NPO2.0は「9課」〜小さく速く価値侵食する、「ソーシャル」からは遠い組織〜


■陳腐な「NPO2.0」

この頃僕が書きたいと思うテーマはYahoo!ニュース的支援スキル話題からは遠く離れ、また「劣化する支援」のそのさらに先が見えた気がしている。

それは今のところ「NPO2.0」という誰もが唱える陳腐な言葉でしかないが、現在の「NPO1.0」を超えたところに位置するその社会組織の段階が若干見えてきたような気がしたので、簡単に綴る。

それは以下のような「具体的な組織形態」を指すと思う。

1.現代社会を(功利主義のような浅い紋切り解釈ではなく)深く考察した上で具体的ミッションを持つ。たとえば、「社会に深く広く潜在化する『当事者』に対して、サードプレイスとソーシャルワークを用いて支援する」
2.組織は固定スタッフ3名まで、非常勤とボラ含めても10名まで

3.法人戦略・人事戦略・財務戦略・広報戦略は代表理事が組み立てる
4.必要により他の組織(官民問わず)とくっつくが、他を侵食して内側から新しい価値を混入させ「脱構築」を行なう。

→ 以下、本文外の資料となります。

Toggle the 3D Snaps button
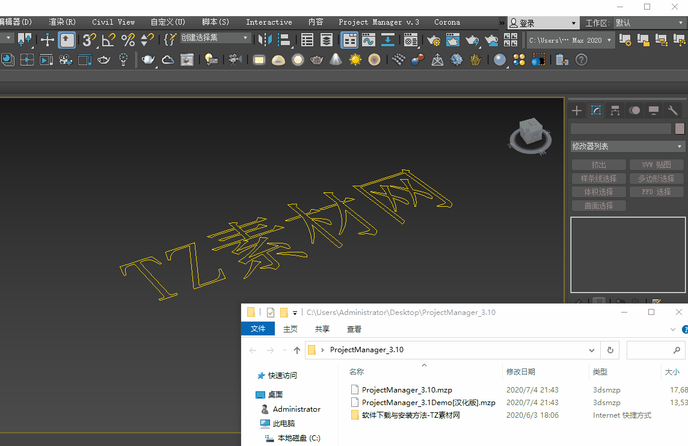 pyautogui.click(x=89, y=40)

ここでは、「社会貢献とは何か」的思想は後回しにされる。そうした思想は、「社会に貢献することはそもそも善なのか」といった根源的問いには遡らないため、テクニカルな議論に陥りやすい。

また、寄付・税制控除・アドボカシー・認定法人化といったNPO第一世代が当然としてきた価値や制度的目標も前提としない。それらを前提としてしまうと、「特定非営利活動法人」のあり方を問うことなく、これまたテクニカルな議論に陥ってしまう。

NPO2.0とはおそらく、20年以上社会が前提としてきた特定非営利活動法人という形態を問うことでもある。

■①戦争、②災害、③事故、④DV/虐待

上の1〜4に関してだが、
1.については、社会をどうみるかという点も大きい。あるいは、社会における「潜在的問題」をどうフォローするかという議論でもある。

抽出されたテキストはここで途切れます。